*Exercise directions:*
Copy out each line in the listing below that contains the string "width". Case counts.

*Data for this task:*
## Begin
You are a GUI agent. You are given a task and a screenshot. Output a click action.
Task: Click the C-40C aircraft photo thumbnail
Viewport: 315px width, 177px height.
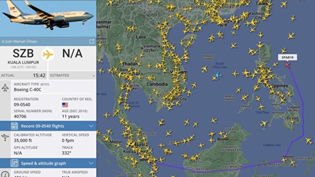click(48, 18)
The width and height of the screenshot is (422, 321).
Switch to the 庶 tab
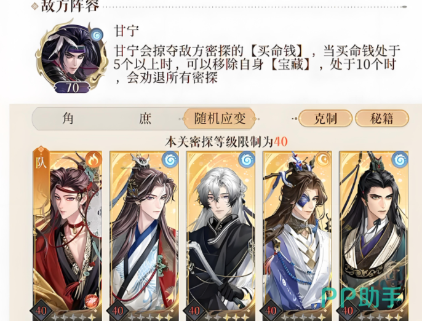145,119
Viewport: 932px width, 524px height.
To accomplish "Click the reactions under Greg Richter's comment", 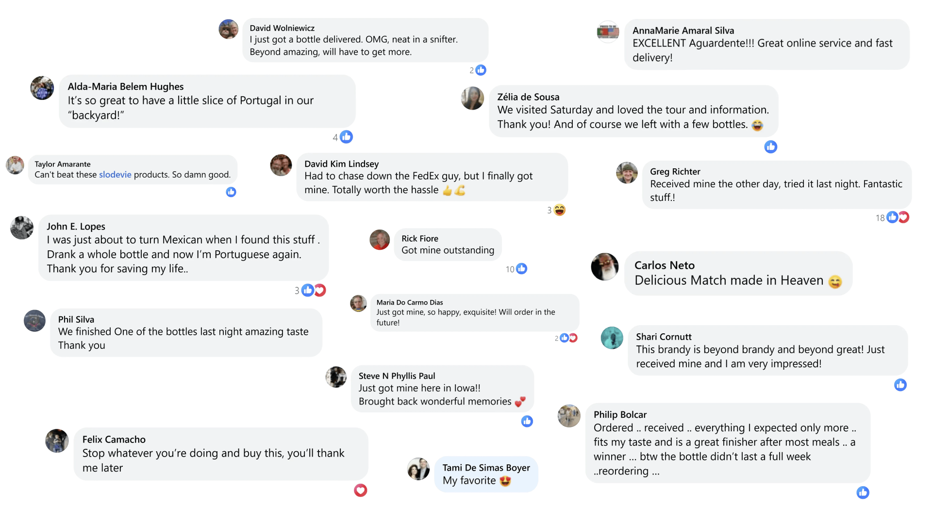I will [897, 217].

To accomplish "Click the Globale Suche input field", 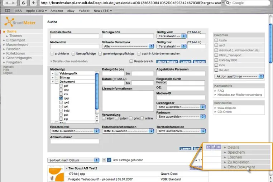I will [75, 36].
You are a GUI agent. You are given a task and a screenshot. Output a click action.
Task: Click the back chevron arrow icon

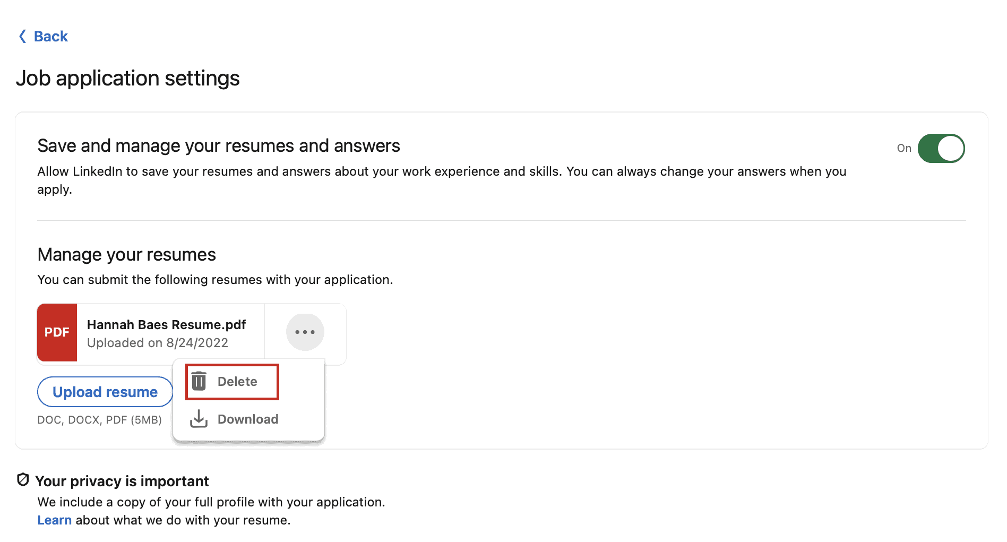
## End
*Solution to the exercise:*
Viewport: 315px width, 177px height.
The width and height of the screenshot is (422, 321).
Viewport: 932px width, 524px height.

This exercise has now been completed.